> [GOAL OF THE EXERCISE]: An exact copy is required of every line from the one with "Task: Click the Reportes breadcrumb link" through the end of the data below, and the pictures must stay out of it.

Start of RECORDS FOR PROCESSING

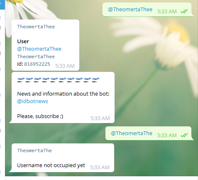Viewport: 198px width, 180px height.
Task: Click the last airplane emoji in the row
Action: pyautogui.click(x=96, y=80)
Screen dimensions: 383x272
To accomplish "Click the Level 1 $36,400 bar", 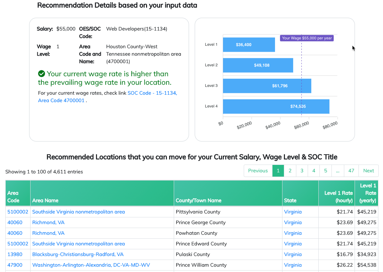I will tap(249, 45).
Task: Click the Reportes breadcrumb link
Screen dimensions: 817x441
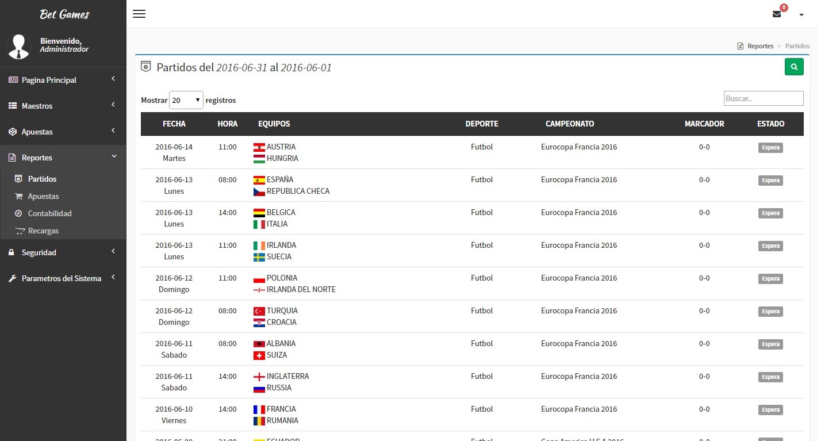Action: [760, 46]
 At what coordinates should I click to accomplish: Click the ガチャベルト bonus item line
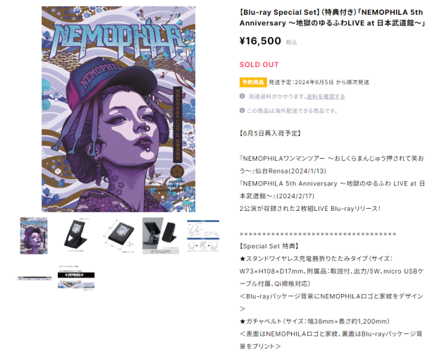[x=314, y=322]
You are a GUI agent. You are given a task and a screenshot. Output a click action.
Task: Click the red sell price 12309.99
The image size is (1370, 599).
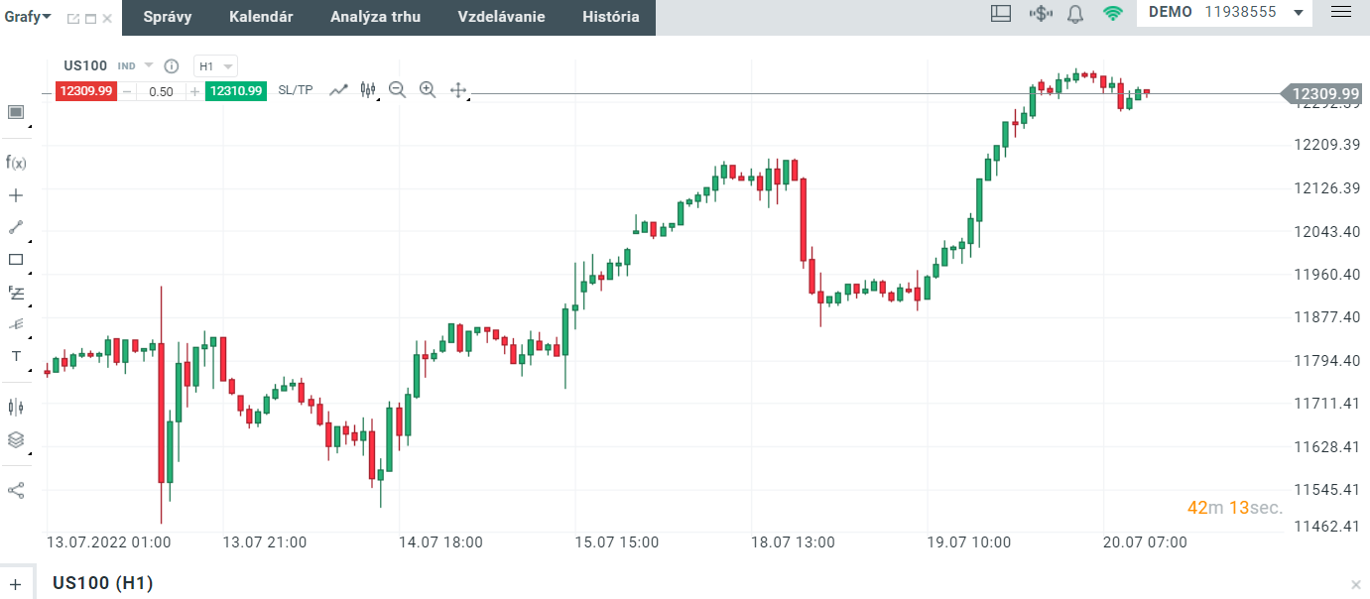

End of RECORDS FOR PROCESSING

> [SOLUTION TO THE EXERCISE]:
Task: Click the Reportes breadcrumb link
Screen dimensions: 817x441
Action: [760, 46]
 At what coordinates should I click to accomplish: Click the ガチャベルト bonus item line
[x=314, y=322]
You are a GUI agent. You are given a task and a screenshot. Output a click action.
Task: Click the red sell price 12309.99
The image size is (1370, 599).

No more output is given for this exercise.